- Task brief: An exact transcription of all the data is required, with every image removed.

>>>>>

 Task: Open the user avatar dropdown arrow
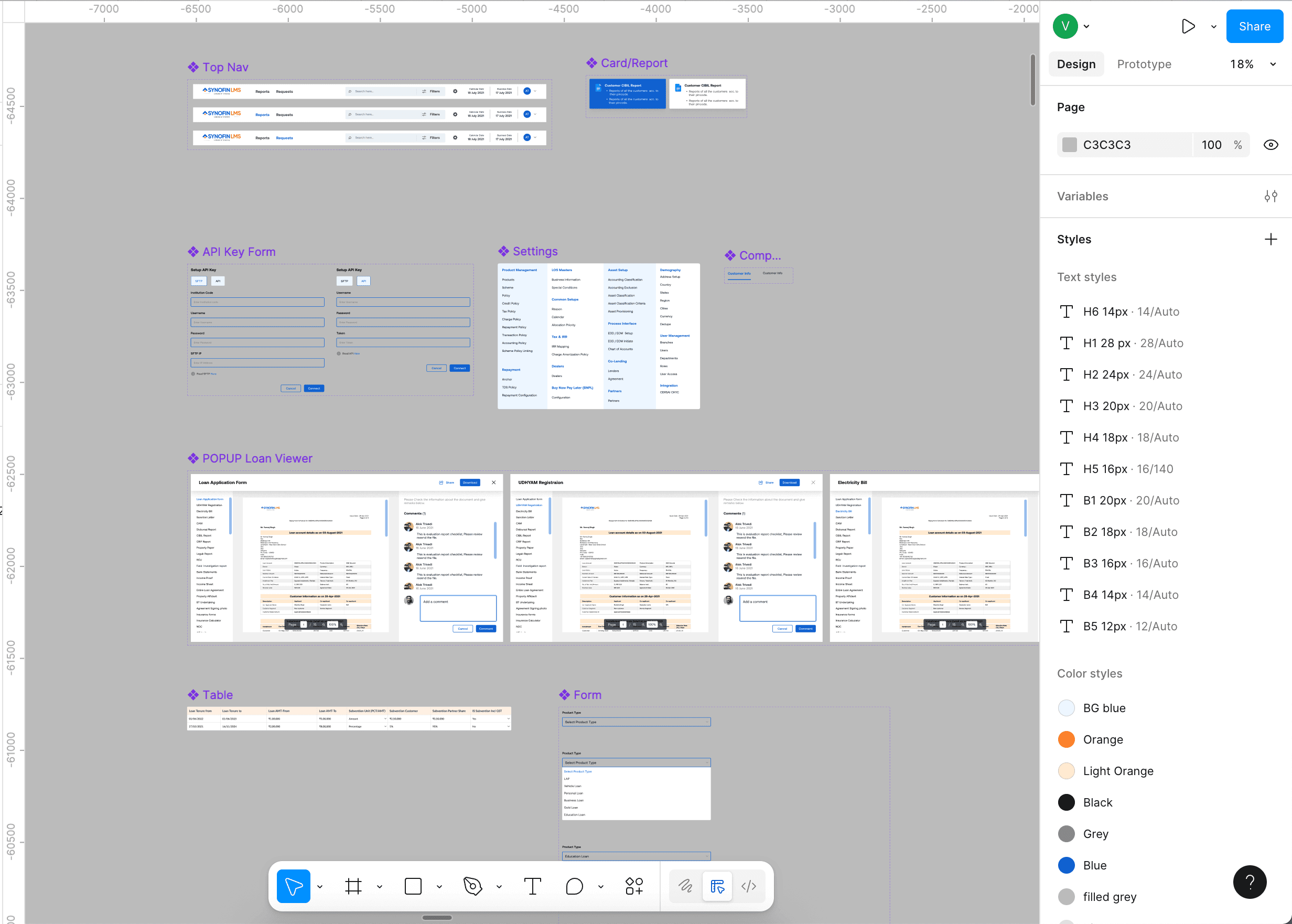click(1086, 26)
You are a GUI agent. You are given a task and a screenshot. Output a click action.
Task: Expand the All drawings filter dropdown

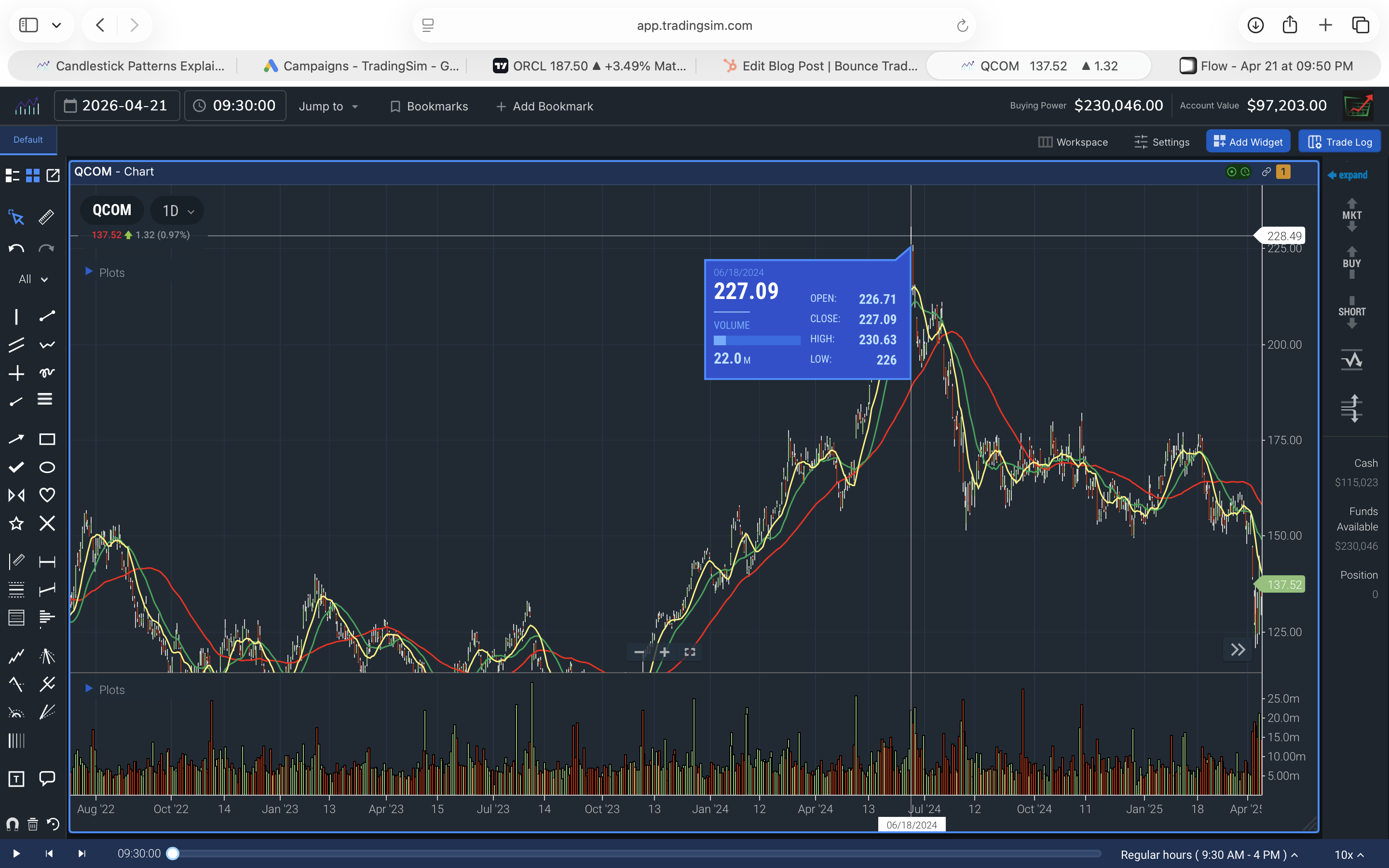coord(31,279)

<<<<<

- Response for this exercise:
 Task: Open the user avatar dropdown arrow
click(1086, 26)
You are a GUI agent. You are given a task and a screenshot. Output a click action.
Task: Expand the All drawings filter dropdown

coord(31,279)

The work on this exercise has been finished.